Nothing will make you more willing to pay to live on or near campus like the overwhelming construction in Edmonton.
If you live near Whyte Avenue and are relatively close to the university, you might enjoy your quaint walk to summer classes. Any further from the university than that, and you face a battlefield of cars and bicycles. The summer construction season only makes the usual traffic worse. Not only are Jasper Place and downtown littered with road closures — South Edmonton also has an infestation of road maintenance that delays travel on every corner.
Besides going to school or work, drivers have to fight through clogged streets to get to West Edmonton Mall and South Edmonton Common. Hoping for a fun day at the mall with your friends? Think again. I hope you like taking 20-minute detours and merging into one lane. Better practice playing “I Spy,” because traffic delays might add 30-minutes to your car ride.

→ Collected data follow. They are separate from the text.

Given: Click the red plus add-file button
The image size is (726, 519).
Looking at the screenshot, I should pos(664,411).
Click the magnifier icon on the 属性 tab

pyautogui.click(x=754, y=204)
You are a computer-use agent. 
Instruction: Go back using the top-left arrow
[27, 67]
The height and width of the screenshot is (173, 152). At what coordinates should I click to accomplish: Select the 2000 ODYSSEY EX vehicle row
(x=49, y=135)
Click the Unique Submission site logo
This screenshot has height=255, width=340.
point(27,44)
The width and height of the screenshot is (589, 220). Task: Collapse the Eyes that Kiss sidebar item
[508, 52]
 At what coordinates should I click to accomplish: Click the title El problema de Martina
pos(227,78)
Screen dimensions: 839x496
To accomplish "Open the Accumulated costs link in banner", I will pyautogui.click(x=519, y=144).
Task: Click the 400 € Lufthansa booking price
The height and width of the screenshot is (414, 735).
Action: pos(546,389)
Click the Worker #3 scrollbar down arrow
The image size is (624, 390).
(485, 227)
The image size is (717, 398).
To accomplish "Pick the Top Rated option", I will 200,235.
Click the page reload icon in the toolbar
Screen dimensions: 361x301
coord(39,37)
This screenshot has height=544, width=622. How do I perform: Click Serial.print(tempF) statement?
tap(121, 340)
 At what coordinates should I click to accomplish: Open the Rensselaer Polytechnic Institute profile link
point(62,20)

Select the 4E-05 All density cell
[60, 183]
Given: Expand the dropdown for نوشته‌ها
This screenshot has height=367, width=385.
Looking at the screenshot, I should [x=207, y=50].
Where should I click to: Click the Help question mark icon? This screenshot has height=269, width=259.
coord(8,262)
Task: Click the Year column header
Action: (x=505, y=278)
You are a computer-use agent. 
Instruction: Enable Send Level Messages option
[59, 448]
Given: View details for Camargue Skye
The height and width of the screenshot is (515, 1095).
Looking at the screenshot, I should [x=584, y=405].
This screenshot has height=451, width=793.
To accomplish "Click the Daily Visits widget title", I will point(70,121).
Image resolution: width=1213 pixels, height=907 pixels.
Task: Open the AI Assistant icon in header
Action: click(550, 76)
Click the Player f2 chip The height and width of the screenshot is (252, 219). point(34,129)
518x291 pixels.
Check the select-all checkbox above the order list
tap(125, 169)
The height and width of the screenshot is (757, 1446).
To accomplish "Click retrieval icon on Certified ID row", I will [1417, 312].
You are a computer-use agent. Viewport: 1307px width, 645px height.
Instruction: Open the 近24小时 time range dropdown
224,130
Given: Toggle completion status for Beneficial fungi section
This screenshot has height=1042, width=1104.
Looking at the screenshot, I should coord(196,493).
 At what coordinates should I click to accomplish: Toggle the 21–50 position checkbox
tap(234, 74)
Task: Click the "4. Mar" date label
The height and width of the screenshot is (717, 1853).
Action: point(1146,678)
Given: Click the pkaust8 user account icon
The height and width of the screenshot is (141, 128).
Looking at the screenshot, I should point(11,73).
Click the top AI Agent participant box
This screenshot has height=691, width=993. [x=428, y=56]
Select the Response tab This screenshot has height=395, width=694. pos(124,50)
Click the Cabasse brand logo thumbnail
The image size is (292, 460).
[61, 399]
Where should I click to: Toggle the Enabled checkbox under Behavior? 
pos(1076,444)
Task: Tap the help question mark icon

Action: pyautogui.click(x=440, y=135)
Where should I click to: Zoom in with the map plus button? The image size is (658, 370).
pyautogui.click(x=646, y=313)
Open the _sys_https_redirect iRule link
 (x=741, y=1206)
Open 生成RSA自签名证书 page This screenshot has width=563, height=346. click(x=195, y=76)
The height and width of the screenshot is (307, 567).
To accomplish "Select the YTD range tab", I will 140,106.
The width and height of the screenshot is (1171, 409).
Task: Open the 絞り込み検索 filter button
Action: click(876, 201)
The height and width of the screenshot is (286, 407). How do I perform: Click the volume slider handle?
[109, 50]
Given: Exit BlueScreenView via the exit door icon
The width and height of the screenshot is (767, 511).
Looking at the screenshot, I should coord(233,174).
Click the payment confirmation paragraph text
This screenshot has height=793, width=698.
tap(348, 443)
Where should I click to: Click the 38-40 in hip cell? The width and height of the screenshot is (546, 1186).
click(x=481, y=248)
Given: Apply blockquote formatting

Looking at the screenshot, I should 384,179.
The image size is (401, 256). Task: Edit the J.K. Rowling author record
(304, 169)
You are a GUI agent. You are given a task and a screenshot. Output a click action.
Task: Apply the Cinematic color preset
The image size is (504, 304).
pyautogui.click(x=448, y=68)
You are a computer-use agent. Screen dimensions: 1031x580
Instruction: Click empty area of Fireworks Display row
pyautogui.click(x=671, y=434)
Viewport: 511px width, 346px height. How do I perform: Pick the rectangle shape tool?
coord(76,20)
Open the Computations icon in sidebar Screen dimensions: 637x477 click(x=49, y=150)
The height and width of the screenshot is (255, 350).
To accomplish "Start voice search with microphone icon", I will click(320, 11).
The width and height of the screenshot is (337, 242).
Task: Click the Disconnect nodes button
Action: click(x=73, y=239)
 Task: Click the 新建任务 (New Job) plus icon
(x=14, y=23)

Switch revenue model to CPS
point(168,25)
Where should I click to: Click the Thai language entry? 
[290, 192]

Speaking of merging, let’s take a moment to bless the heaven-sent drivers who let cars into the lane ahead of them. If not for them, we would be sitting beside that cursed single lane for hours.
On the bright side, we can rest easy knowing that the city is finally constructing something. Although, no one really knows what it is that’s taking months to complete. Don’t get me wrong, the construction teams are hard-workers. It’s not their fault that the city doesn’t use them efficiently. For example, the City of Edmonton delayed work on the 95 Avenue renewal project from summer 2023 to spring 2025. Obviously the initial timeline was unrealistic. Not to mention, several businesses on Stony Plain Road reported that the city repeatedly extended the deadline for the Valley Line West LRT construction. These fluctuating timelines prevent workers from completing major parts of their projects and create delays. City staff are able to enforce deadlines, so you have to wonder why they aren’t doing so to speed up construction.
In fact, I once saw five people shoveling gravel on the road into a bucket. Technically, it was two people shoveling, two people supervising the shoveling, and one person on their phone. No doubt, the latter three were monitoring the precarious situation that shoveling often brings. Whether they were mismanaged with confusing deadlines, or weren’t given a tight enough timeline, Edmontonians are clearly the ones suffering.
But until the city becomes more efficient with construction crews, we are stuck with the dreaded summer construction season. If you’re calm and patient in the construction madness, good for you. Thank goodness, someone is safe and happy on these roads. I wish it were me.